START Supplied data
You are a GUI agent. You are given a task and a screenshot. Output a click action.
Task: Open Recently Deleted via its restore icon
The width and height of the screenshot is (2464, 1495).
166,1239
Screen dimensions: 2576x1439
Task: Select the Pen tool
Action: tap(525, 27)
END Supplied data
§ Task: Quote the data above in full, changing nothing.

§ Response box:
You are a GUI agent. You are given a task and a screenshot. Output a click action.
Task: Open Recently Deleted via its restore icon
The width and height of the screenshot is (2464, 1495).
166,1239
Screen dimensions: 2576x1439
Task: Select the Pen tool
Action: tap(525, 27)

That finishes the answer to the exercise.